The Canaanite woman, Pope Francis said, probably did not know the laws and religious precepts of the nation of Israel. Her faith, instead, was based on deeds rather than concepts.
And she overcame all the obstacles to speak frankly with Jesus about her need, he added.
“This is the concreteness of faith, which is not a religious label… but is a personal relationship with the Lord,” he underlined. “How many times do we fall into the temptation to confuse the faith with a label?”
“This woman’s faith,” the pope continued, “is not fraught with theological gallantry, but with insistence — she knocks at the door, she knocks, she knocks — it is not done with words, but with prayer. And God does not resist when he is prayed to.”
He encouraged Catholics to ask themselves a few questions, including: “Am I capable of changing opinion? Do I know how to be understanding and compassionate, or do I remain rigid in my position?”
Francis also invited people to reflect on their faith with the following questions: “Do I stop at concepts and words, or is it truly lived with prayer and deeds? Do I know how to dialogue with the Lord? Do I know how to insist with him? Or am I content to recite beautiful formulas?”

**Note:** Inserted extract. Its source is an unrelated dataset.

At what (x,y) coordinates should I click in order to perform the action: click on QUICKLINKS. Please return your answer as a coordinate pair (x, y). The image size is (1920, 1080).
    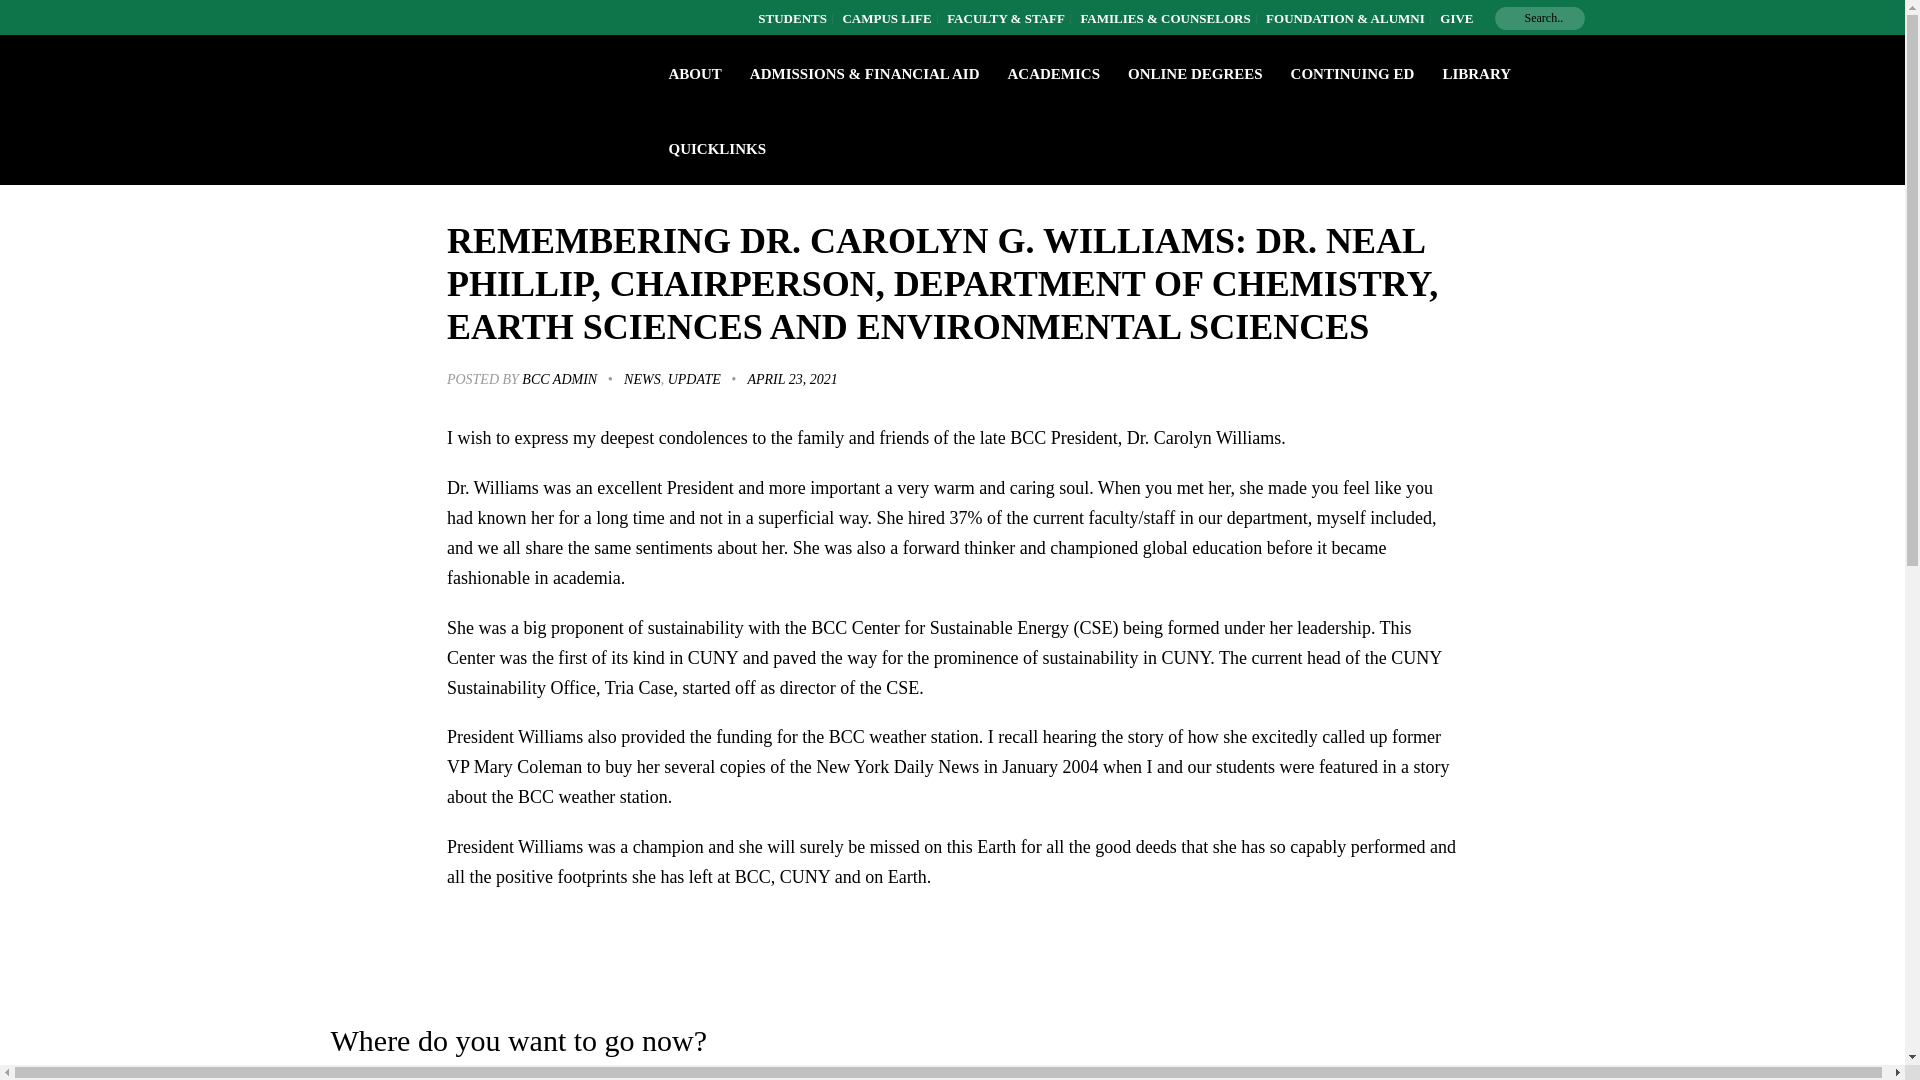
    Looking at the image, I should click on (716, 148).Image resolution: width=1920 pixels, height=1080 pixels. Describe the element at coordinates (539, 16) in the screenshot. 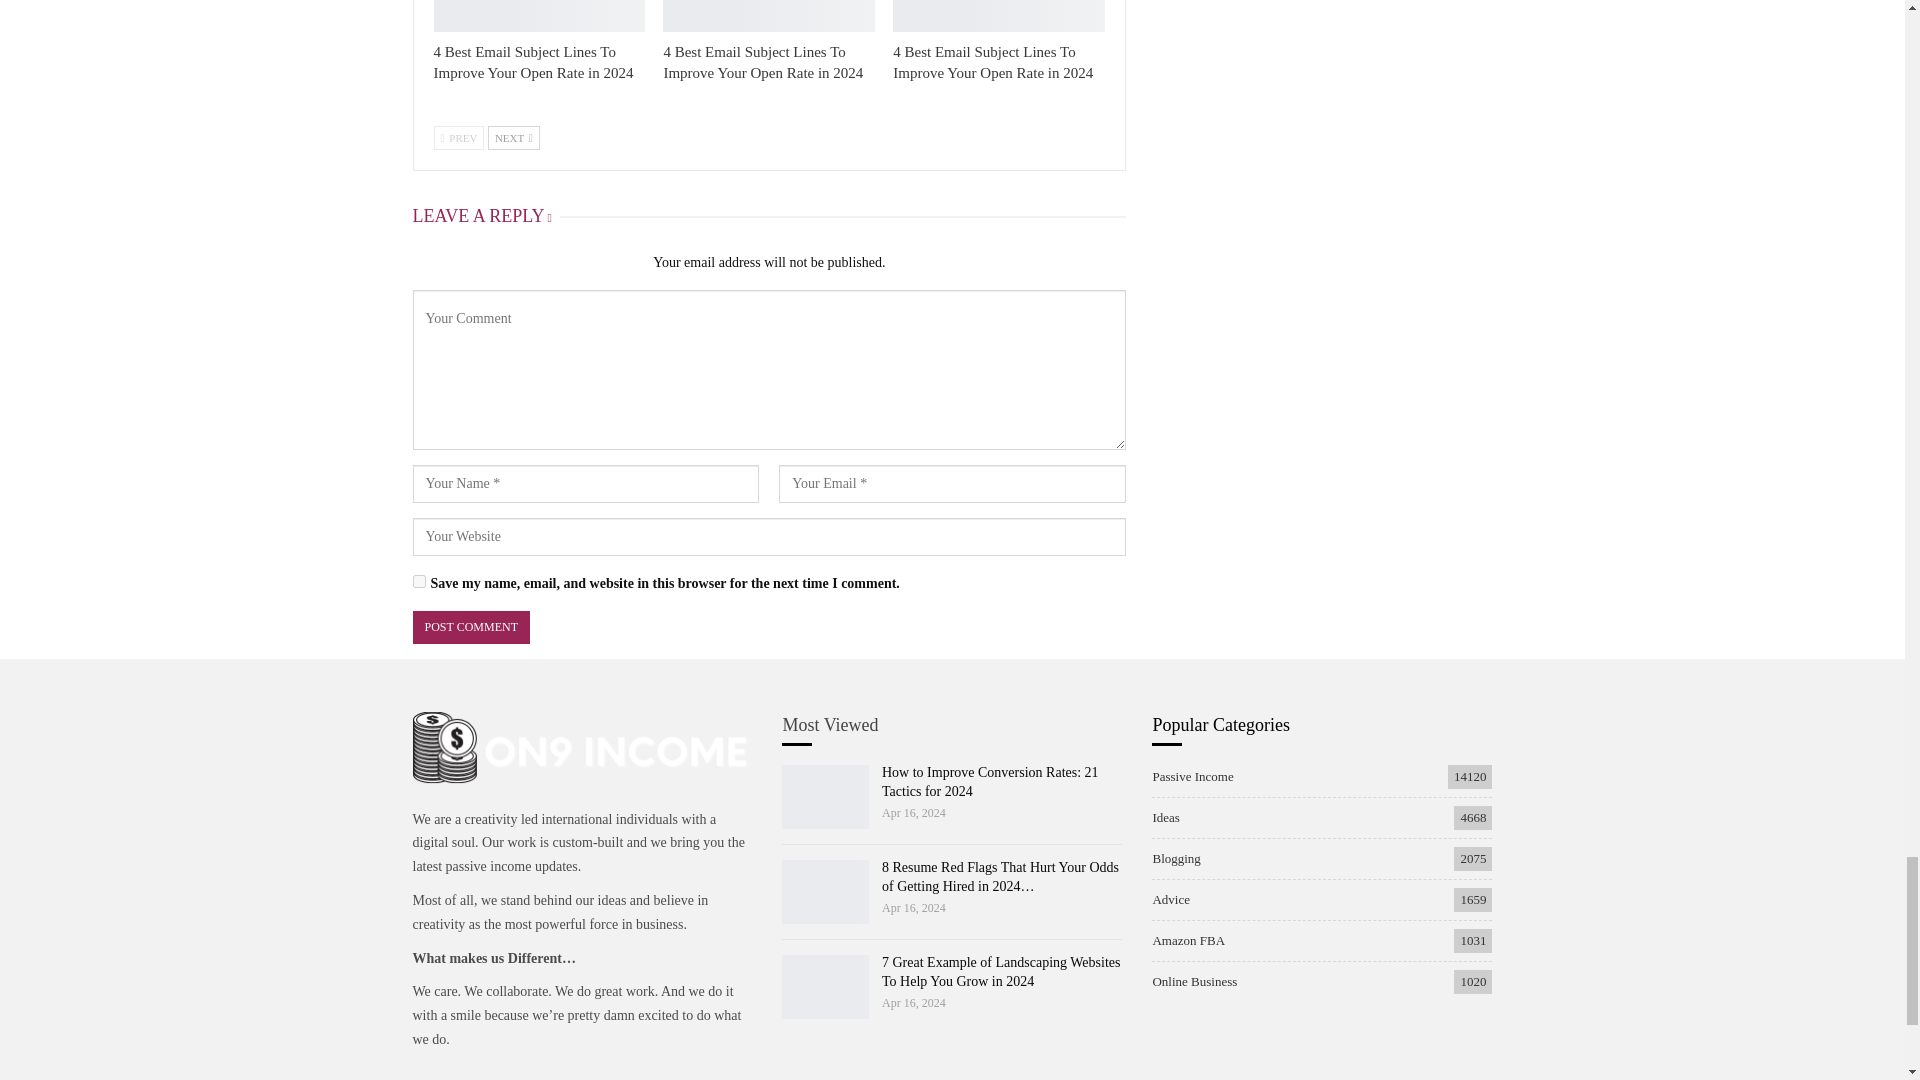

After the Angelus, the pope said he was praying for Niger, which is experiencing a political crisis after the military leader General Abdourahamane Tchiani seized power of the country in a coup.
“I am following with concern what is happening in Niger. I join the appeal of the bishops in favor of peace in the country and stability in the Sahel Region,” he said. “Let us pray for the dear people of Niger.”
Francis also greeted those present at the Angelus, including the 29 new students who arrived this week at the Pontifical North American College, a seminary for U.S. seminarians in Rome. He wished them “a good educational journey” as they continue their priestly formation.